Junto con recrear la estética de los ochenta, la serie de Netflix propone un repaso por el imaginario popular de las películas ochenteras, haciéndonos creer que el pasado fue así.
En los ochenta estadounidenses, un joven de clase media vuelve a los años cincuenta por accidente, luego de que su amigo científico y creador de una máquina del tiempo es asesinado en un centro comercial.
Como si Marty McFly nunca hubiera viajado al pasado y todo se tratara de un juego mental, los años cincuenta —en los que se topa con sus padres— son un colorido paraje más publicitario que real, como una película en donde los bailes de fin de semestre y los matones del colegio adornan una vida en la que cada quien actúa como si tuviera diez años menos.
Eso es Stranger things, la serie de Netflix: una fantasía consciente de sí misma, como lo fue The Force awakens, la última Star Wars, en donde los actores se visten como el merchandising que volvió millonario a George Lucas y la trama se repite como si volver a lo mismo fuera productivo o siquiera entretenido.
La serie evoca un pasado que existe en la imaginación de generaciones completas, sin que necesariamente lo hayan experimentado, tal y como, en su momento, Los 80 de Canal 13 significó un revulsivo en el que los protagonistas se iban detenidos a comisarías donde la policía dejaba libres a esos opositores a Pinochet, que a la vuelta de la esquina compraban free cola donde Don Genaro, el almacenero tan pinochetista y de buen corazón que solo podría existir en una ficción.
Veloces en sus bicicletas, niños con luces de dínamo pedalean para hablar de cómics como X-Men y descifrar misterios de origen extraterrestre o a veces sobrenatural. Stephen King, Spielberg y hasta Wes Craven son interpelados en distintas postales, como una mujer que «enloquece» creyendo que su hijo —secuestrado en extrañas circunstancias— se comunica a través de luces de navidad y se enfrenta al mundo como el personaje de Richard Dryfuss en la película de 1977 Encuentros cercanos del tercer tipo.
La mezcla y sobrecarga de guiños deja poco espacio a la originalidad y la historia central, entre tanta pirotecnia, se demora algunos —tal vez demasiados— episodios para engancharnos en base a consistencia.
Stranger things está bien hecha y tiene todo el fan service que puede contener una producción que apela a la nostalgia, pero funciona mucho más como la portada de un viejo VHS que emociona al encontrarlo entre los cachureos.
En la serie dirigida por los hermanos Matt y Ross Duffer, los adultos salen de Twin Peaks, los adolescentes de Freddy Krueger y los niños de cualquier fábula familiar de Spielberg.
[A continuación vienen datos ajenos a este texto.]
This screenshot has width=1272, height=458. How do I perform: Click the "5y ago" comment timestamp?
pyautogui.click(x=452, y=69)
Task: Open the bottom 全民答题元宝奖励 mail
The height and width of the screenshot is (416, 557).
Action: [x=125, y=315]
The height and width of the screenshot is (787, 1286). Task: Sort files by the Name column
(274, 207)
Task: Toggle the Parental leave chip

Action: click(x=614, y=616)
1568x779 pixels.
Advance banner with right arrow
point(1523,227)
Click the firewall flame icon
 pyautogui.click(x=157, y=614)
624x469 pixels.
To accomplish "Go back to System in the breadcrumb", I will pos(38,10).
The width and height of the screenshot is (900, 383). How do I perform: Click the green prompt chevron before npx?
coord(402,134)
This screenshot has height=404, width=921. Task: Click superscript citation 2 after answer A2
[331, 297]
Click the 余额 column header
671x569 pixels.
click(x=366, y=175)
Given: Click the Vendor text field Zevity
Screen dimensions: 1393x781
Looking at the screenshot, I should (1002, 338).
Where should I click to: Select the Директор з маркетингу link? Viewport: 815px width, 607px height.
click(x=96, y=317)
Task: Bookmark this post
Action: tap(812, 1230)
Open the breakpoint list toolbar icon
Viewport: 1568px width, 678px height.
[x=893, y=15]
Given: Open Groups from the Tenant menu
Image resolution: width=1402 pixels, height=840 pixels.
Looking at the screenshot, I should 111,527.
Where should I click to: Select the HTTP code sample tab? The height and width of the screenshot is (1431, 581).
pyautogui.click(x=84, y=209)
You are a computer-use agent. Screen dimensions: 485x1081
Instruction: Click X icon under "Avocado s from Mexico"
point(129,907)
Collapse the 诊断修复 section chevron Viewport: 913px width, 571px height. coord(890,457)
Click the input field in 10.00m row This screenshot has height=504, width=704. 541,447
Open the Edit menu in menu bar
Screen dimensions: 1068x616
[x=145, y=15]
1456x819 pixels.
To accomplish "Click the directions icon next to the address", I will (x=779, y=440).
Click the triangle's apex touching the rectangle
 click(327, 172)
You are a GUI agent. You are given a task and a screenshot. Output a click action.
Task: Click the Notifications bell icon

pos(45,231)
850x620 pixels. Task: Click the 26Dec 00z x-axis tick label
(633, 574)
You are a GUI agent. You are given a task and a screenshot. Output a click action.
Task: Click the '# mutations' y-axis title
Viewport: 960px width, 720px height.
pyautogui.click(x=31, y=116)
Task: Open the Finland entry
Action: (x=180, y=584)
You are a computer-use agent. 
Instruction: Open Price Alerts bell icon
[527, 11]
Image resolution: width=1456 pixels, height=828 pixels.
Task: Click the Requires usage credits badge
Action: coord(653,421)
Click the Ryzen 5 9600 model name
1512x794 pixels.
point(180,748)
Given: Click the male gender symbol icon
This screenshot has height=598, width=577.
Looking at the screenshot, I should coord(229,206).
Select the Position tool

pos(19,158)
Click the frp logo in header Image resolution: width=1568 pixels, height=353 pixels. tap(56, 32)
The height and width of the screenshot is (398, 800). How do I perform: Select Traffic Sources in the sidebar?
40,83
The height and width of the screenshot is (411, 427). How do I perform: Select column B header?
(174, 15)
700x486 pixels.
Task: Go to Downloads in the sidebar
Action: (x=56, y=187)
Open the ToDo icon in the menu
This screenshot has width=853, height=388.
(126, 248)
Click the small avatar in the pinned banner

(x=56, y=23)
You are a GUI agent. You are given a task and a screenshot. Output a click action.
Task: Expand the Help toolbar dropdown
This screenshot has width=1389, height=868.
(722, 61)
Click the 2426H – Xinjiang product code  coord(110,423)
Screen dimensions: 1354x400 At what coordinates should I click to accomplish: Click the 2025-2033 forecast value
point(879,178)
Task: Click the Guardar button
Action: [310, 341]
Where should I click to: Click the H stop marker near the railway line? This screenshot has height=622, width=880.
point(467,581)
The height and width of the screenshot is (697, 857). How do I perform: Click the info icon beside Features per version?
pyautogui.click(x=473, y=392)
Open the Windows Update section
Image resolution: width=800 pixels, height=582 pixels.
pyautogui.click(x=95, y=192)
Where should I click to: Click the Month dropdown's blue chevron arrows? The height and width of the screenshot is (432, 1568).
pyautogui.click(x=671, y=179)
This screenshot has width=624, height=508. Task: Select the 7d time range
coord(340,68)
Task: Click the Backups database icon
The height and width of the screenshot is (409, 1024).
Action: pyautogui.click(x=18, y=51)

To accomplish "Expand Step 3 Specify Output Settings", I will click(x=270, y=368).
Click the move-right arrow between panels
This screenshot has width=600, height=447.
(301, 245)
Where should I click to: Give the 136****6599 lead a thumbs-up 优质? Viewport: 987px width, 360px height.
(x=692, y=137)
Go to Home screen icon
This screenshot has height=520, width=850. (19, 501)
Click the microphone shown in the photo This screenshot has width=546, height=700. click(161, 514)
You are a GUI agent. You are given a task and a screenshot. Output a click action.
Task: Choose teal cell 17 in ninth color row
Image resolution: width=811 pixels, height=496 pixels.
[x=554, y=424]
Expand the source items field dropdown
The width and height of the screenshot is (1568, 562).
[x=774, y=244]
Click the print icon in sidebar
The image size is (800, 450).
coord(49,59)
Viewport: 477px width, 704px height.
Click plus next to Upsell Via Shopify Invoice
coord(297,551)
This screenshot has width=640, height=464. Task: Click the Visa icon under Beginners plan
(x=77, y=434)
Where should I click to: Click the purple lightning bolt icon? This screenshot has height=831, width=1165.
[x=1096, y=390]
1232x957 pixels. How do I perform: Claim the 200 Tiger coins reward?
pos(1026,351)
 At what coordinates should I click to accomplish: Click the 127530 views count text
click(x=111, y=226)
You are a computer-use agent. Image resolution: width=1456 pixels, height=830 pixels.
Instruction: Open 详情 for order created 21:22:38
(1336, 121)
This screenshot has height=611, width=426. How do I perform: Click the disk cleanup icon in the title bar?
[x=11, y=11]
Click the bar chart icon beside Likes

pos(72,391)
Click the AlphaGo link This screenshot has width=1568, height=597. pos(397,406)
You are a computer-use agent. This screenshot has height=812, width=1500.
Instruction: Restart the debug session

El casting, en ese sentido, funciona al servicio de un guión que solo bebe de los distintos referentes a los que guiña a cada segundo.
Quizá la serie funcione más como un viaje al pasado, al estilo de Marty McFly, o como una nueva Star Wars. Lo cierto es que entretiene y produce sensaciones varias. Lo que finalmente es la meta en un servicio de streaming como Netflix.
En ese sentido, su calidad efectista es irreprochable, pero queda a medio camino entre la distancia que hay entre ser y parecer, como el amigo que cuenta un pasado épico en el que recorrió las canchas de barrio durante toda su infancia, para luego alejarse del fútbol por razones desconocidas y rellenar todos esos vacíos en que termina por volverse hincha cuando su equipo sale campeón.
Queda la duda si Stranger things comprende por completo el objeto cultural que abraza. El terror del cine en los ochenta nace de la carrera armamentista, la Guerra Fría, los asesinos seriales y, sobre todo, del temor sobre los límites al hombre atentando contra su propio sistema de vida. Acá, en la serie, el terror y el misterio tienen tantas formas que no abrazan ninguna. Y eso sí que da miedo.